Add another comment to cover how the space reservation system works
generally. This covers the actual reservation flow, as well as how
flushing is handled.
Signed-off-by: Josef Bacik <josef@xxxxxxxxxxxxxx>
---
fs/btrfs/space-info.c | 128 ++++++++++++++++++++++++++++++++++++++++++
1 file changed, 128 insertions(+)
diff --git a/fs/btrfs/space-info.c b/fs/btrfs/space-info.c
index d3befc536a7f..6de1fbe2835a 100644
--- a/fs/btrfs/space-info.c
+++ b/fs/btrfs/space-info.c
@@ -10,6 +10,134 @@
#include "transaction.h"
#include "block-group.h"
+/*
+ * HOW DOES SPACE RESERVATION WORK
+ *
+ * If you want to know about delalloc specifically, there is a separate comment
+ * for that with the delalloc code. This comment is about how the whole system
+ * works generally.
+ *
+ * BASIC CONCEPTS
+ *
+ * 1) space_info. This is the ultimate arbiter of how much space we can use.
+ * There's a description of the bytes_ fields with the struct declaration,
+ * refer to that for specifics on each field. Suffice it to say that for
+ * reservations we care about total_bytes - SUM(space_info->bytes_) when
+ * determining if there is space to make an allocation.
+ *
+ * 2) block_rsv's. These are basically buckets for every different type of
+ * metadata reservation we have. You can see the comment in the block_rsv
+ * code on the rules for each type, but generally block_rsv->reserved is how
+ * much space is accounted for in space_info->bytes_may_use.
+ *
+ * 3) btrfs_calc*_size. These are the worst case calculations we used based
+ * on the number of items we will want to modify. We have one for changing
+ * items, and one for inserting new items. Generally we use these helpers to
+ * determine the size of the block reserves, and then use the actual bytes
+ * values to adjust the space_info counters.
+ *
+ * MAKING RESERVATIONS, THE NORMAL CASE
+ *
+ * Things wanting to make reservations will calculate the size that they want
+ * and make a reservation request. If there is sufficient space, and there
+ * are no current reservations pending, we will adjust
+ * space_info->bytes_may_use by this amount.
+ *
+ * Once we allocate an extent, we will add that size to ->bytes_reserved and
+ * subtract the size from ->bytes_may_use. Once that extent is written out we
+ * subtract that value from ->bytes_reserved and add it to ->bytes_used.
+ *
+ * If there is an error at any point the reserver is responsible for dropping
+ * its reservation from ->bytes_may_use.
+ *
+ * MAKING RESERVATIONS, FLUSHING
+ *
+ * If we are unable to satisfy our reservation, or if there are pending
+ * reservations already, we will create a reserve ticket and add ourselves to
+ * the appropriate list. This is controlled by btrfs_reserve_flush_enum. For
+ * simplicity sake this boils down to two cases, priority and normal.
+ *
+ * 1) Priority. These reservations are important and have limited ability to
+ * flush space. For example, the relocation code currently tries to make a
+ * reservation under a transaction commit, thus it cannot wait on anything
+ * that may want to commit the transaction. These tasks will add themselves
+ * to the priority list and thus get any new space first, and then they can
+ * flush space directly in their own context that is safe for them to do
+ * without causing a deadlock.
+ *
+ * 2) Normal. These reservations can wait forever on anything, because the do
+ * not hold resources that they would deadlock on. These tickets simply go to
+ * sleep and start an async thread that will flush space on their behalf.

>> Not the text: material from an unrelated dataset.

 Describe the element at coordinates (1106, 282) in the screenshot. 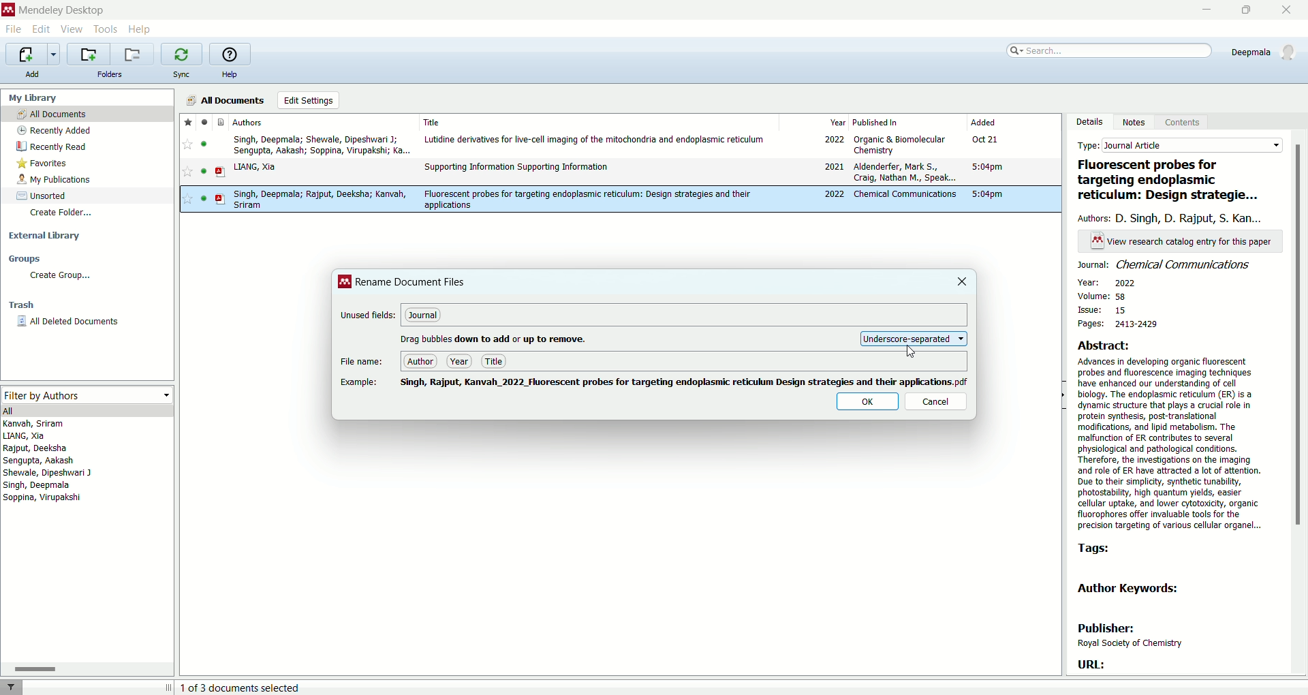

+ * Every time one of the ->bytes_* counters is adjusted for the space info, we
+ * will check to see if there is enough space to satisfy the requests (in
+ * order) on either of our lists. If there is enough space we will set the
+ * ticket->bytes = 0, and wake the task up. If we flush a few times and fail
+ * to make any progress we will wake up all of the tickets and fail them all.
+ *
+ * THE FLUSHING STATES
+ *
+ * Generally speaking we will have two cases for each state, a "nice" state
+ * and a "ALL THE THINGS" state. In btrfs we delay a lot of work in order to
+ * reduce the locking over head on the various trees, and even to keep from
+ * doing any work at all in the case of delayed refs. Each of these delayed
+ * things however hold reservations, and so letting them run allows us to
+ * reclaim space so we can make new reservations.
+ *
+ * FLUSH_DELAYED_ITEMS
+ * Every inode has a delayed item to update the inode. Take a simple write
+ * for example, we would update the inode item at write time to update the
+ * mtime, and then again at finish_ordered_io() time in order to update the
+ * isize or bytes. We keep these delayed items to coalesce these operations
+ * into a single operation done on demand. These are an easy way to reclaim
+ * metadata space.
+ *
+ * FLUSH_DELALLOC
+ * Look at the delalloc comment to get an idea of how much space is reserved
+ * for delayed allocation. We can reclaim some of this space simply by
+ * running delalloc, but usually we need to wait for ordered extents to
+ * reclaim the bulk of this space.
+ *
+ * FLUSH_DELAYED_REFS
+ * We have a block reserve for the outstanding delayed refs space, and every
+ * delayed ref operation holds a reservation. Running these is a quick way
+ * to reclaim space, but we want to hold this until the end because COW can
+ * churn a lot and we can avoid making some extent tree modifications if we
+ * are able to delay for as long as possible.
+ *
+ * ALLOC_CHUNK
+ * We will skip this the first time through space reservation, because of
+ * overcommit and we don't want to have a lot of useless metadata space when
+ * our worst case reservations will likely never come true.
+ *
+ * RUN_DELAYED_IPUTS
+ * If we're freeing inodes we're likely freeing checksums, file extent
+ * items, and extent tree items. Loads of space could be freed up by these
+ * operations, however they won't be usable until the transaction commits.
+ *
+ * COMMIT_TRANS
+ * may_commit_transaction() is the ultimate arbiter on wether we commit the
+ * transaction or not. In order to avoid constantly churning we do all the
+ * above flushing first and then commit the transaction as the last resort.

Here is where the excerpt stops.